Etro Spring 2024 men's Fashion Show

Etro

Spring 2024 Men's Fashion Show Review

Review of Etro Spring 2024 Men’s Fashion Show

Marco de Vincenzo Dives Deeper

By Mark Wittmer

For his second menswear collection at Etro, Marco de Vincenzo dove into the house’s legacy of lush printed fabrics (not just paisley!) and adventure while continuing to push for more young-generation appeal.

While the eclectic collection got a bit bogged down in trying to make too many references at once, it was a strong continuation of de Vincenzo’s revitalization of Etro heritage.

There was in fact relatively little paisley to be seen compared to how many other prints were going on.

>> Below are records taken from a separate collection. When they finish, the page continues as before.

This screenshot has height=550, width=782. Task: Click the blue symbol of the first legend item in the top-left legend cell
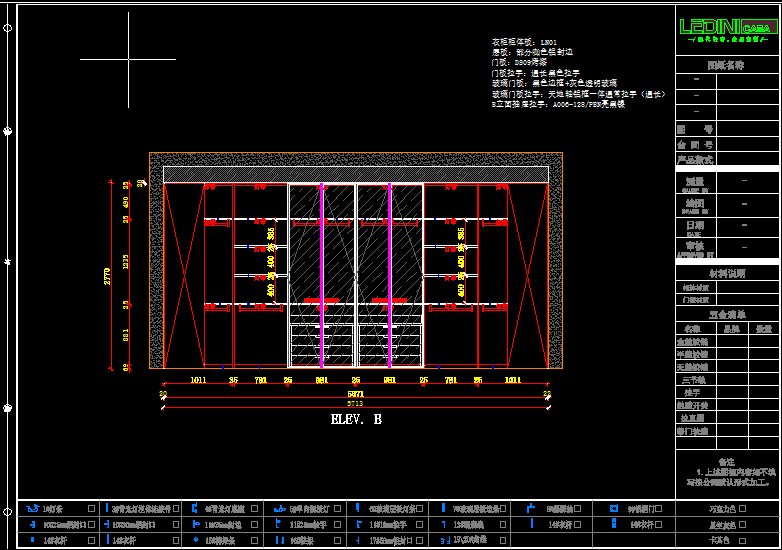(x=33, y=509)
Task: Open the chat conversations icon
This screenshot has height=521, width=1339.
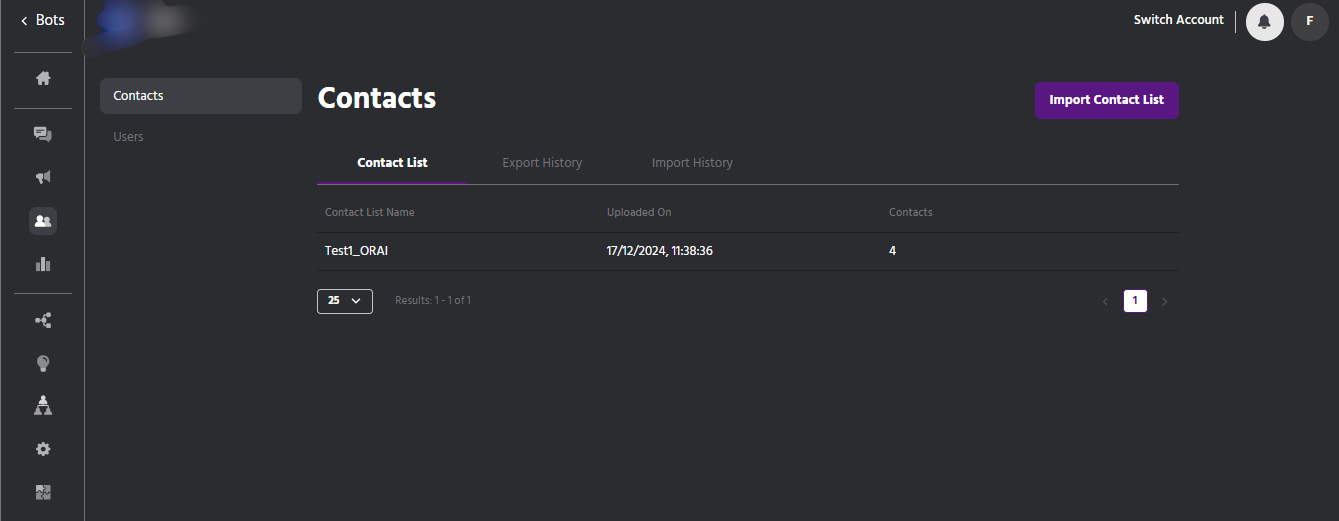Action: click(43, 133)
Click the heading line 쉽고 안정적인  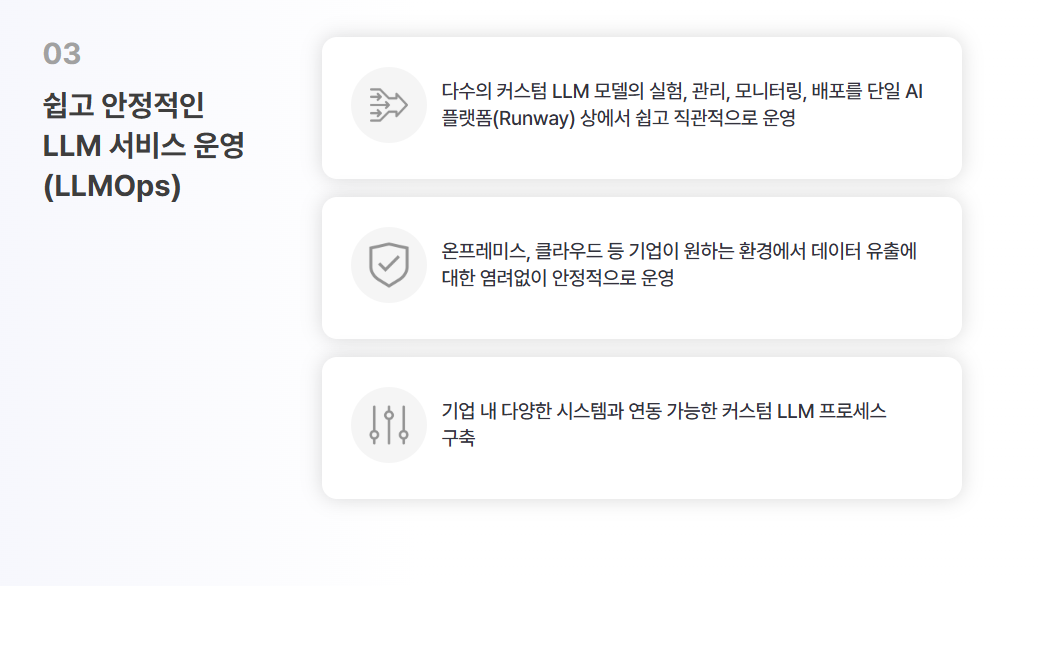pyautogui.click(x=124, y=105)
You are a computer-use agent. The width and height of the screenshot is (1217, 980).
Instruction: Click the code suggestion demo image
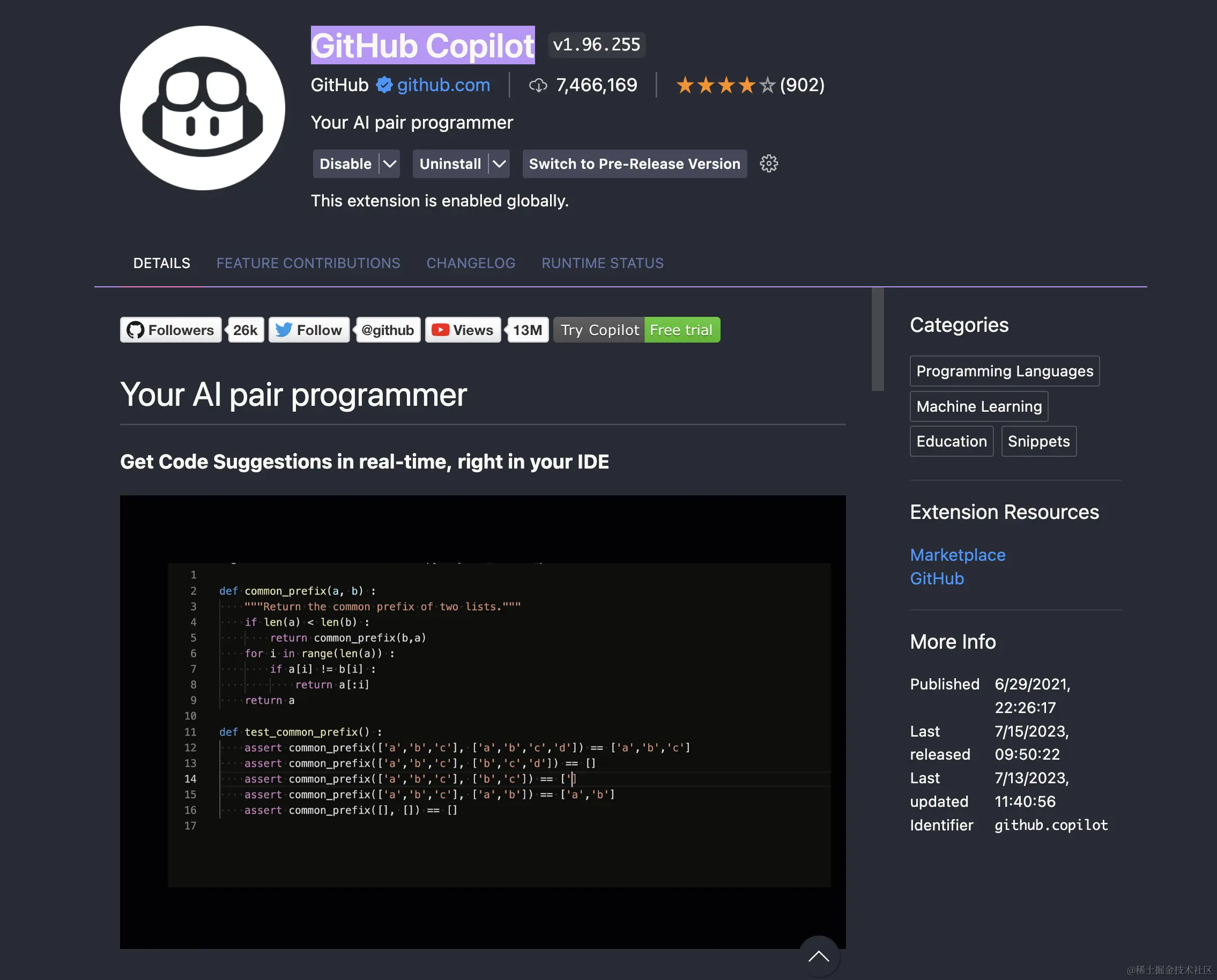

Floral and geometric patterns that trace their way back to Italy’s colonial holdings were brought to life through the house’s mastery of fabric and craft; there were printed silk shirts, intarsia woven jackets, plush knits, embroidery, and more.

While these prints attest to centuries of cultural heritage and history, an active effort was made to realize them in contemporary fashion through layering and volume that made nods to streetwear.

With so much going on with the fabrics themselves, it might have been a good idea to opt for a more consistent and reductive approach to silhouette and to keep the external references more minimal. The references to astrological manuscripts on the one hand and accessible, outdoorsy iconography (we hate to say it but those patches and that cardigan feel like Target doing Patagonia) felt like unnecessary additions that were weirdly shoehorned in. These came together in a jersey-like silk shirt that was just doing way too much and felt out of place.

Marco de Vincenzo is still very new to Etro and thus in the process of finding out what parts of the house’s identity he wants to explore and how they fit within his own vision and talents as a designer. It’s exciting to see him so eager to move in a lot of new directions, and a lot of them did pay off in this collection. If moving forward he can match this knack for pattern and excitement to take on new visual references with more focus and directness, we think we will see Etro at the best it can be.